Del resto ho sofferto lutti familiari pesantissimi, da cui è derivato il senso di provvisorietà spaventosa che ha accompagnato la mia infanzia. Quando avevo circa sette anni è morta una mia sorellina che non ne aveva nemmeno sei, e la sua gemella morì anch’essa, sempre per malattie che oggi si sarebbero curate con poche iniezioni. La mortalità infantile era allora altissima. Durante l’ottobre a casa mia c’era un gran rigiro di angioletti di latta montati su croci ad asta e questi angioletti portavano il nome, il cognome e la data di nascita e morte dei bambini. Andavano a finire nell’angolo di cimitero ad essi riservato e le famiglie facevano dipingere o rinfrescare per i giorni della Commemorazione questi angioletti. Mio padre aveva un sovrappiù di lavoro di questo tipo, da cui ricavava poche lire, un po’ di patate, frutta o fagioli. C’erano dunque nella mia infanzia degli elementi strani, inquietanti, come appunto quel lato del cimitero con le croci di latta che stridevano al vento e sembravano fatte apposta per la retorica della morte e dell’innocenza. Insomma non ho mai vissuto la natura come avrei voluto, con totale partecipazione, perché c’erano delle spine irritative sia all’interno della mia storia privata sia nell’ambito generale.
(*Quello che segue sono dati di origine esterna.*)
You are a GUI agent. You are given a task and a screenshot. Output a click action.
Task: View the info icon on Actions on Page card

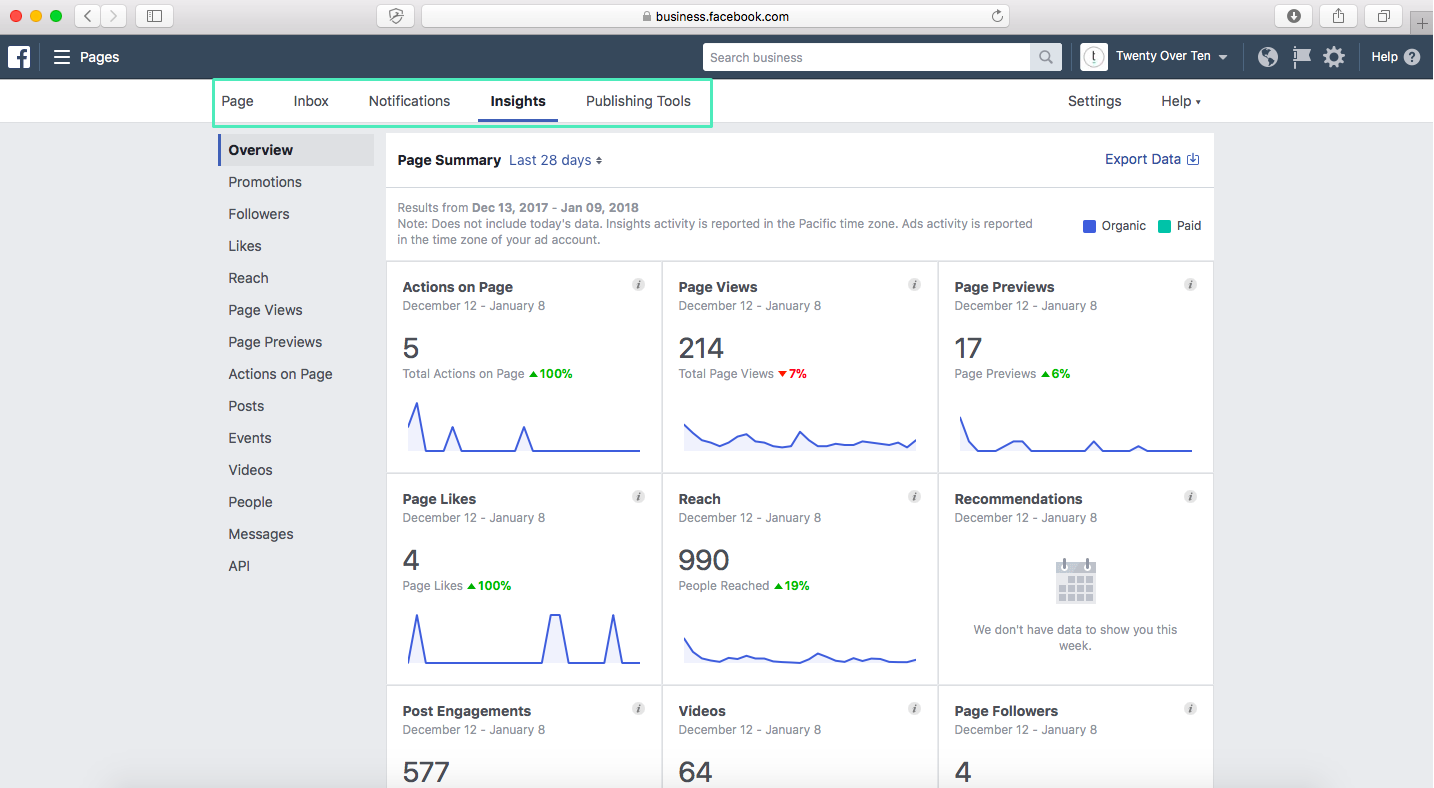point(638,284)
Qual è il suo rapporto con il dialetto?

Il mio rapporto con il dialetto è stato inconsapevole: era per me un dato naturale, appreso così, parlando in famiglia, nel gruppo, parlando come si respira. Solo più tardi ho preso consapevolezza della lingua, e poi delle lingue, aiutato da un certo plurilinguismo prodotto dai molti immigranti che ritornavano stagionalmente, e dalla presenza “mitica” del latino della chiesa. Di fatto, le persone più colte e scolarizzate parlavano anche l’italiano nelle situazioni formali e lo usavano scrivendo. Come lingua internazionale si aggiungeva poi il francese: si restava entro una fraternità neolatina.

È un abitudinario? Quando scrive meglio, al mattino o di sera?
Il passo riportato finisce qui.